# Significance

## Inference for Other Estimators

* Any **nearly normal sampling distributions**
    * Sample mean $\bar{x}$
    * Difference between sample means $\bar{x}_1 - \bar{x}_2$
    * Sample proportion $\hat{p}$
    * Diffefference between sample proportions $\hat{p}_1 - \hat{p}_2$
* **Unbiased estimator**
    * An important assumption about the point estimates is that they're unbiased, i.e. the sampling distribution of the estimate is centered at the true population parameter it estimates.
    * An unbiased estimate does not naturally over or underestimate the parameter but instead it provides a good estimate. 
    * We know that the sample mean is an example of an unbiased point estimate.
    
### Confidence Intervals
* **Confidence intervals** for nearly normal point estimates
    $$ \text{point estimate} \pm z^{\star} \times SE $$
    
### Hypothesis Testing
* **Hypothesis testing** for nearly normal point estimates
    $$ Z = \frac{\text{ point estimate } - \text{ null value }}{SE} $$

**Example**
* A 2010 Pew Research foundation poll indicates that among 1,099 college graduates, 33% watch the Daily Show. An American late-night TV Show. The standard error of this estimate is 0.014. 
* We are asked to estimate the 95% confidence interval for the proportion of college graduates who watch The Daily Show.

In [1]:
p <- 0.33
se <- 0.014

p + 1.96 * se
p - 1.96 * se

**Example**

* The 3rd national health and nutrition examination survey NHANES, collected body fat percentage and gender data from over 13,000 subjects in ages between 20 to 80. The average body fat percentage for the 6,580 men in the sample was 23.9%. And this value was 35% for the, for the 7,021 women. The standard error for the difference between the average male and female body fat percentages was 0.114. 
* Do these data provide convincing evidence that men and women have different average body fat percentages? You may assume that the distribution of the point estimate is nearly normal. 

In [11]:
# H0: mu_men = mu_women -> mu_men - mu_women = 0
# H1: mu_men = mu_women -> mu_men - mu_women != 0

# Point estimate
# mu_men - mu_women
(p <- 23.9 - 35)

mu <- 0
se <- 0.114

(z <- (-11.1 - 0)/0.114)

(p_value <- pnorm(z) * 2)

# Reject the null hypothesis.

## Decision Errors

* **Type I error** ($\alpha$) is rejecting the H0 when H0 is true. (Declaring the defendant guilty when they are actually innocent.)
* **Type II error** ($\beta$) is failing to reject H0 when HA is true. (Declaring the defendant innocent when they are actually guilty.)
* **Power** ($1 - \beta$) of a test is the probability of correctly rejecting H0.

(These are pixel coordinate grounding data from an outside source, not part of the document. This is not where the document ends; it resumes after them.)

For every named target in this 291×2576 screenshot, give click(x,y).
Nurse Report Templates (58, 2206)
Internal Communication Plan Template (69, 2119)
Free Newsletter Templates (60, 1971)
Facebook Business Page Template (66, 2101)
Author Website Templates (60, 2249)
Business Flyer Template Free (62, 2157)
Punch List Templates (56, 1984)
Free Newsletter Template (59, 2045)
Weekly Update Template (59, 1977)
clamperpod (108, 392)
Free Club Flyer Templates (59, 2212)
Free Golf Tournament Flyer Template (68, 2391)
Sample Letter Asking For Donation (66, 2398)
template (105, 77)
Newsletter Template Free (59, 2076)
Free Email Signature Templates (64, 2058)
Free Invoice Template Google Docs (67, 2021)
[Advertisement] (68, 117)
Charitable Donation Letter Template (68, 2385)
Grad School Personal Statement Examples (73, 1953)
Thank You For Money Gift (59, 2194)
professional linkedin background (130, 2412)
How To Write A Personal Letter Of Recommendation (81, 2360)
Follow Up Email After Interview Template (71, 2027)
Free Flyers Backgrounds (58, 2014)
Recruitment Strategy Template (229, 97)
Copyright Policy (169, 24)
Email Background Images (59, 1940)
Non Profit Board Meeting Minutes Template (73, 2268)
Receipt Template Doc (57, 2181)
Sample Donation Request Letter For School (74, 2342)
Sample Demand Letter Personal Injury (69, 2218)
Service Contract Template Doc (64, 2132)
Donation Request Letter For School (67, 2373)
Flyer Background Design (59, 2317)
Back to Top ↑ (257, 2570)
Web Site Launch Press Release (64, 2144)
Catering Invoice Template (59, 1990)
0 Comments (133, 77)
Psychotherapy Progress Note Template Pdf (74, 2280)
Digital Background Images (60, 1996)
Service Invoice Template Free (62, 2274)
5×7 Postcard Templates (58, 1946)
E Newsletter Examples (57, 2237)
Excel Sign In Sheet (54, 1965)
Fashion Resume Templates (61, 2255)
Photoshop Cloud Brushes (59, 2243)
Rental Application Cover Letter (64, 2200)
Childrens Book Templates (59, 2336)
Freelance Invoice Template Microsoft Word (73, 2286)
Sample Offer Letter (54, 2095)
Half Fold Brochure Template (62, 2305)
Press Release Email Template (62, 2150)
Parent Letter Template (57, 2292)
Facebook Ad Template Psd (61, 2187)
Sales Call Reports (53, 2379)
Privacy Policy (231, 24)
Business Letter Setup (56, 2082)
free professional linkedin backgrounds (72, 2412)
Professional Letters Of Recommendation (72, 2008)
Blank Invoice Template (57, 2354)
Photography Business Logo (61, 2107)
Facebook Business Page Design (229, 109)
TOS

* We (almost) never know if H0 or HA is true, but we need to consider all possibilities.

### Type I Error Rate
* We reject the null hypothesis when the p-value is less than 0.05 ($\alpha = 0.05$). 
* This means that, for those cases where the null hypothesis is actually true, we do not want to incorrectly reject it more than 5% of those times.
* In other words, when using a 5% significance level, there is about a 5% chance of making a type one error if the null hypothesis is true. 

$$ P(\text{Type I error } | H_0 \text{ true}) = \alpha $$

* This is why we prefer small values of $\alpha$ - increasing $\alpha$ increases the Type I error rate.
* If Type I Error is dangerous or especially costly, choose a small significance level (e.g. 0.01). Goal: We want to be very cautious about rejecting H0, so we demand very strong evidence favoring HA before we should do so.
* If Type II Error is relatively more dangerous or much more costly, choose a higher significance level (e.g. 0.10). Goal: We want to be cautious about failing to reject H0 when the null is actually false.

### Type II Error Rate

* If the alternative hypothesis is actually true, what is the chance that we make a type two error? In other words, what is the chance that we fail to reject the null hypothesis, even when we should reject it?
* The answer to this is not obvious. 
* If the true population average is very close to the null value, it will be very difficult to detect a difference and to reject the null hypothesis. 
* In other words, if the true population average is very different from the null value, it will be much easier to detect a difference.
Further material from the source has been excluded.